It stands to reason Schwarzenegger would return for his first starring role since 2003 with a BIG bang — in fact, an entire movie filled with one big bang after another. To call "The Last Stand" gratuitously violent is to pay the movie a compliment. It's sort of the whole point.
If you've got violent-movie fatigue, and you're too exhausted from real-life carnage on the news to enjoy an R-rated blood-fest in which a number of kills are executed as deliberately funny visual punchlines, you do not want to go anywhere near this film. But if you're a fan of stylish, relentlessly loud shootouts, questionable plot developments be damned, this is your ticket to weekend escapism.
Nearly 30 years after the original "Terminator" made him one of the most unlikely and most popular movie stars of our time, Schwarzenegger still has that thick Austrian accent, which somehow makes him more endearing, especially when he's playing a former highly decorated Los Angeles cop named Ray Owens. Really? He was given that name at birth?

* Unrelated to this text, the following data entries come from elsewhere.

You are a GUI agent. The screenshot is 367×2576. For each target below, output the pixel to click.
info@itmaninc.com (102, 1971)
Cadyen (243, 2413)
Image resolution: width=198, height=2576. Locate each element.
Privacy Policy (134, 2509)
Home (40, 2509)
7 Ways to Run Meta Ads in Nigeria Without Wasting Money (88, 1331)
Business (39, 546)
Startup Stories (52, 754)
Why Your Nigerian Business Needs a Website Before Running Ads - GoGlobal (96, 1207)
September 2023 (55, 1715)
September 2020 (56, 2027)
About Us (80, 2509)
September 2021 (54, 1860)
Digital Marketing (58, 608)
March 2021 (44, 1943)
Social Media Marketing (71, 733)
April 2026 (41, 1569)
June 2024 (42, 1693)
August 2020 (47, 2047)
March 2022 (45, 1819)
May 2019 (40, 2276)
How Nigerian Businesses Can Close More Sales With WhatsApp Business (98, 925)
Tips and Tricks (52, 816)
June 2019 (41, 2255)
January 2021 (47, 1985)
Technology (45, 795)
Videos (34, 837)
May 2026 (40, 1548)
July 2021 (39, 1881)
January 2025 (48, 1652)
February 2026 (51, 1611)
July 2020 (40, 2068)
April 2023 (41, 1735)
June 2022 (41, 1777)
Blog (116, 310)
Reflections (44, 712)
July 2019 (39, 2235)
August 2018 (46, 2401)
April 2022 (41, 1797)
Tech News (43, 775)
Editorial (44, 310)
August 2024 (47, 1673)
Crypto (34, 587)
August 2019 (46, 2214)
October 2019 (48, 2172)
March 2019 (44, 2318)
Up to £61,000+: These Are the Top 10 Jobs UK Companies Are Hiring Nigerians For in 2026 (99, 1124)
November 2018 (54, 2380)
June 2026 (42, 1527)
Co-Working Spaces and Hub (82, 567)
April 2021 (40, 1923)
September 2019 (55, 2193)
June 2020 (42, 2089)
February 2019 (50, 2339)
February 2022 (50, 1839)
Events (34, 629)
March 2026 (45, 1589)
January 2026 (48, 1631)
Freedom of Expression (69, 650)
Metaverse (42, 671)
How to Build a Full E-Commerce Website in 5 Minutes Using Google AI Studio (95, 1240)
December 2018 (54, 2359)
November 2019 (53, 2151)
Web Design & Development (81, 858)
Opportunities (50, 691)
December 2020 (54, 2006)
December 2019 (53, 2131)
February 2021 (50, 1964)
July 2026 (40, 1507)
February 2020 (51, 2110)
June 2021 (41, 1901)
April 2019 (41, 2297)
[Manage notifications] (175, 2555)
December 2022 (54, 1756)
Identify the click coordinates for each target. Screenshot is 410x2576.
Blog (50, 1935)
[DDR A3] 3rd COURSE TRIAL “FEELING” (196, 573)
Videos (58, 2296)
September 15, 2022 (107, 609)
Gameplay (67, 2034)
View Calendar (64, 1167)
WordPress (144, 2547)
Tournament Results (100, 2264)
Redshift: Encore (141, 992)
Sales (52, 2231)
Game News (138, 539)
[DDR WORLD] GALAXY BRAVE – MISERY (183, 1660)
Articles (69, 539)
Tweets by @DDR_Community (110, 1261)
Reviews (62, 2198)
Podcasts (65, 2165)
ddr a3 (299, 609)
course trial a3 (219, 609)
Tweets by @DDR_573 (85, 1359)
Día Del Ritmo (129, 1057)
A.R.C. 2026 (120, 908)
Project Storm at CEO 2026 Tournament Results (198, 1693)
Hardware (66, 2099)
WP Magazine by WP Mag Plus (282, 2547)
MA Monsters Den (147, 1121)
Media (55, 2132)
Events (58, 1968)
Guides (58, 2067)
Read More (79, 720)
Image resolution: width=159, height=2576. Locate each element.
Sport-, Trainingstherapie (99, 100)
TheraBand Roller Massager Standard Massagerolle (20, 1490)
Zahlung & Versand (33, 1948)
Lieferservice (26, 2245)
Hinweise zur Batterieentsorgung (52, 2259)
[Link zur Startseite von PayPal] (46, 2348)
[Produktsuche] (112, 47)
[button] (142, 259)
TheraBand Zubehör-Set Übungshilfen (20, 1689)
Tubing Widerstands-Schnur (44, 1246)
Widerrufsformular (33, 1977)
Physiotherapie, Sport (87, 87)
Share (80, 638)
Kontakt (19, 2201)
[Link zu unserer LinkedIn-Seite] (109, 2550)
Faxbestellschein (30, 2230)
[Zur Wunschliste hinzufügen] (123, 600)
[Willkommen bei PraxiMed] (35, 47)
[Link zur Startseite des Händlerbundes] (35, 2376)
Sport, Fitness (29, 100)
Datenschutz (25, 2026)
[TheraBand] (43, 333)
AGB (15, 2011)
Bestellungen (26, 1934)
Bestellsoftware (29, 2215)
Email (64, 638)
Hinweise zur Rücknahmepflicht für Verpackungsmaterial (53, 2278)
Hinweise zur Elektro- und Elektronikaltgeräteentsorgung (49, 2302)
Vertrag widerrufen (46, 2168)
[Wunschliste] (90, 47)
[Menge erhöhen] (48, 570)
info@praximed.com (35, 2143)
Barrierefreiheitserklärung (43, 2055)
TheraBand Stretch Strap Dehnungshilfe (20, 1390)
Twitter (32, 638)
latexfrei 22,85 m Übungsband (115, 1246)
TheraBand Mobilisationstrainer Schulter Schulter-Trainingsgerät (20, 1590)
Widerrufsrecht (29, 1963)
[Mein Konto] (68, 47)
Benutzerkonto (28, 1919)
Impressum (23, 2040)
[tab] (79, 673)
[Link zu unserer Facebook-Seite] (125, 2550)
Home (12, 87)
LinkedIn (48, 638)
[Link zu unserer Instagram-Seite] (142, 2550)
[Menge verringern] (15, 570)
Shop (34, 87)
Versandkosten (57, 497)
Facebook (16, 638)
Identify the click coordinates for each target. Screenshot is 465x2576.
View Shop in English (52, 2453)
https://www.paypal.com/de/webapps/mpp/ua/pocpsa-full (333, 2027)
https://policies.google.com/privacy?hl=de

At 65, Arnold in some ways resembles a cyborg more than ever. His skin is pulled back so tight, his eyes are mere slits; his shoulders are sloped with age but his arms are still huge. Schwarzenegger is still a formidable albeit self-deprecating presence onscreen. Responding to the deadpan question, "How are you?" after one violent dustup, Ray simply replies, "old." And in an exchange of insults and punches with a bad guy from Mexico, he says, "You give immigrants like us a bad name."
Ray is now in semi-retirement as the sheriff of the sleepy Arizona border town of Sommerton Junction, an outpost so small and inconsequential I'll bet even that the Google car hasn't driven through yet. Ray's three-person force of deputies includes human bowling ball Luis Guzman as Mike, ever ready with the comic relief; Jaimie Alexander as the tough and lovely Sarah, and Zach Gilford from "Friday Night Lights" as the earnest but bumbling Jerry.
With the high school football team playing a big game out of town, Sommerton Junction is conveniently deserted, save for a few stalwarts at the diner and maybe a farmer or two on the edge of town. Looks like a quiet weekend!